(Records from a data collection)
--

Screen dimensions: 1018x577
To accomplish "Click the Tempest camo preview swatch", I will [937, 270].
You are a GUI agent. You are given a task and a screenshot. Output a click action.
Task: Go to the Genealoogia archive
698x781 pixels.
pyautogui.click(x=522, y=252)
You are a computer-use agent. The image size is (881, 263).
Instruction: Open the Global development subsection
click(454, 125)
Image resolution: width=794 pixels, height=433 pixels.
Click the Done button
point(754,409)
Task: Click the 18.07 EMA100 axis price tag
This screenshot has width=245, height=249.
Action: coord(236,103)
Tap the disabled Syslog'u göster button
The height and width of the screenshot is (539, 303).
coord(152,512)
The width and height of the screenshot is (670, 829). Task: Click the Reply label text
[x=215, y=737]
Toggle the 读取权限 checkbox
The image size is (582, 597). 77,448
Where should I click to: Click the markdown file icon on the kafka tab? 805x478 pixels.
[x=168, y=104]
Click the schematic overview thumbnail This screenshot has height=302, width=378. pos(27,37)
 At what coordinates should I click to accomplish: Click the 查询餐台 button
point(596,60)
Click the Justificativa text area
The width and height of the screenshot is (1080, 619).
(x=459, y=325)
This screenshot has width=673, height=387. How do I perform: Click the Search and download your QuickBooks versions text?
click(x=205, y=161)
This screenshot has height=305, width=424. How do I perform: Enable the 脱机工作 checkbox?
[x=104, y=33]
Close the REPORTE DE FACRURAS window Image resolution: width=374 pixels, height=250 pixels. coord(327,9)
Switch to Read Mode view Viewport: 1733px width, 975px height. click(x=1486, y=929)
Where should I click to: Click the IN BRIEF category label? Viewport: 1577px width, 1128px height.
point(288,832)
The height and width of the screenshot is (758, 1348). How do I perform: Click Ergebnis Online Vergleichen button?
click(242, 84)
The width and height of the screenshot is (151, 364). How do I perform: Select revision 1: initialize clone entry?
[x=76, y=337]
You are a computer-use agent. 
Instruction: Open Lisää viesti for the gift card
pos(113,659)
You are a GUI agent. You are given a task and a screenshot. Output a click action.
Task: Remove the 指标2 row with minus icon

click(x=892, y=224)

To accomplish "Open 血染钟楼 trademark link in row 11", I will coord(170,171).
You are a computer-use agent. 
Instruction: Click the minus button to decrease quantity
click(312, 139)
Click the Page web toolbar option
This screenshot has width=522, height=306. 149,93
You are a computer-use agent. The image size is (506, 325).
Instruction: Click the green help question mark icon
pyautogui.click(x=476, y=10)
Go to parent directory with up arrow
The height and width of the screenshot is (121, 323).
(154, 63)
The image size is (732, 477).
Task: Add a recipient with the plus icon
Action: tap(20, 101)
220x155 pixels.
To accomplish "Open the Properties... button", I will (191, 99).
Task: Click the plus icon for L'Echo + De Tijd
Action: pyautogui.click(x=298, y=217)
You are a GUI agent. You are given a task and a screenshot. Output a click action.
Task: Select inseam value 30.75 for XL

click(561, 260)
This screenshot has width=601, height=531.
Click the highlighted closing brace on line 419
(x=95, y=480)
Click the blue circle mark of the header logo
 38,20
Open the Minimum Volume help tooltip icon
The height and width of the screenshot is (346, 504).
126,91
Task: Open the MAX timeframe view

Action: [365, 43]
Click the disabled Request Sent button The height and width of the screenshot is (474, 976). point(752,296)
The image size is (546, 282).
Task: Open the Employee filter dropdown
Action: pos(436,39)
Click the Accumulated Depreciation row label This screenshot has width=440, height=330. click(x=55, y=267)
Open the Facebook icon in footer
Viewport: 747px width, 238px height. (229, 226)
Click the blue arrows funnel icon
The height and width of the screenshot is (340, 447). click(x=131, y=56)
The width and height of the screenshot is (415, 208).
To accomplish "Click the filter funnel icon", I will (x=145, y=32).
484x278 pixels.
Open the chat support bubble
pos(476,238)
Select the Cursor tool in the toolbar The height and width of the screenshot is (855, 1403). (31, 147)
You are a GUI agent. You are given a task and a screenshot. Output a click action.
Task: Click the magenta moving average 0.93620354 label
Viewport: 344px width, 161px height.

--

Return all of the records above word for word, with every line kept unchanged.

EXERCISE SOLUTION:
Screen dimensions: 1018x577
To accomplish "Click the Tempest camo preview swatch", I will [937, 270].
You are a GUI agent. You are given a task and a screenshot. Output a click action.
Task: Go to the Genealoogia archive
698x781 pixels.
pyautogui.click(x=522, y=252)
You are a computer-use agent. The image size is (881, 263).
Instruction: Open the Global development subsection
click(454, 125)
Image resolution: width=794 pixels, height=433 pixels.
Click the Done button
point(754,409)
Task: Click the 18.07 EMA100 axis price tag
This screenshot has width=245, height=249.
Action: coord(236,103)
Tap the disabled Syslog'u göster button
The height and width of the screenshot is (539, 303).
coord(152,512)
The width and height of the screenshot is (670, 829). Task: Click the Reply label text
[x=215, y=737]
Toggle the 读取权限 checkbox
The image size is (582, 597). 77,448
Where should I click to: Click the markdown file icon on the kafka tab? 805x478 pixels.
[x=168, y=104]
Click the schematic overview thumbnail This screenshot has height=302, width=378. pos(27,37)
 At what coordinates should I click to accomplish: Click the 查询餐台 button
point(596,60)
Click the Justificativa text area
The width and height of the screenshot is (1080, 619).
(x=459, y=325)
This screenshot has width=673, height=387. How do I perform: Click the Search and download your QuickBooks versions text?
click(x=205, y=161)
This screenshot has height=305, width=424. How do I perform: Enable the 脱机工作 checkbox?
[x=104, y=33]
Close the REPORTE DE FACRURAS window Image resolution: width=374 pixels, height=250 pixels. coord(327,9)
Switch to Read Mode view Viewport: 1733px width, 975px height. click(x=1486, y=929)
Where should I click to: Click the IN BRIEF category label? Viewport: 1577px width, 1128px height.
point(288,832)
The height and width of the screenshot is (758, 1348). How do I perform: Click Ergebnis Online Vergleichen button?
click(242, 84)
The width and height of the screenshot is (151, 364). How do I perform: Select revision 1: initialize clone entry?
[x=76, y=337]
You are a computer-use agent. 
Instruction: Open Lisää viesti for the gift card
pos(113,659)
You are a GUI agent. You are given a task and a screenshot. Output a click action.
Task: Remove the 指标2 row with minus icon

click(x=892, y=224)

To accomplish "Open 血染钟楼 trademark link in row 11", I will coord(170,171).
You are a computer-use agent. 
Instruction: Click the minus button to decrease quantity
click(312, 139)
Click the Page web toolbar option
This screenshot has width=522, height=306. 149,93
You are a computer-use agent. The image size is (506, 325).
Instruction: Click the green help question mark icon
pyautogui.click(x=476, y=10)
Go to parent directory with up arrow
The height and width of the screenshot is (121, 323).
(154, 63)
The image size is (732, 477).
Task: Add a recipient with the plus icon
Action: tap(20, 101)
220x155 pixels.
To accomplish "Open the Properties... button", I will (191, 99).
Task: Click the plus icon for L'Echo + De Tijd
Action: pyautogui.click(x=298, y=217)
You are a GUI agent. You are given a task and a screenshot. Output a click action.
Task: Select inseam value 30.75 for XL

click(561, 260)
This screenshot has width=601, height=531.
Click the highlighted closing brace on line 419
(x=95, y=480)
Click the blue circle mark of the header logo
 38,20
Open the Minimum Volume help tooltip icon
The height and width of the screenshot is (346, 504).
126,91
Task: Open the MAX timeframe view

Action: [365, 43]
Click the disabled Request Sent button The height and width of the screenshot is (474, 976). point(752,296)
The image size is (546, 282).
Task: Open the Employee filter dropdown
Action: pos(436,39)
Click the Accumulated Depreciation row label This screenshot has width=440, height=330. click(x=55, y=267)
Open the Facebook icon in footer
Viewport: 747px width, 238px height. (229, 226)
Click the blue arrows funnel icon
The height and width of the screenshot is (340, 447). click(x=131, y=56)
The width and height of the screenshot is (415, 208).
To accomplish "Click the filter funnel icon", I will (x=145, y=32).
484x278 pixels.
Open the chat support bubble
pos(476,238)
Select the Cursor tool in the toolbar The height and width of the screenshot is (855, 1403). (31, 147)
You are a GUI agent. You are given a task and a screenshot. Output a click action.
Task: Click the magenta moving average 0.93620354 label
Viewport: 344px width, 161px height.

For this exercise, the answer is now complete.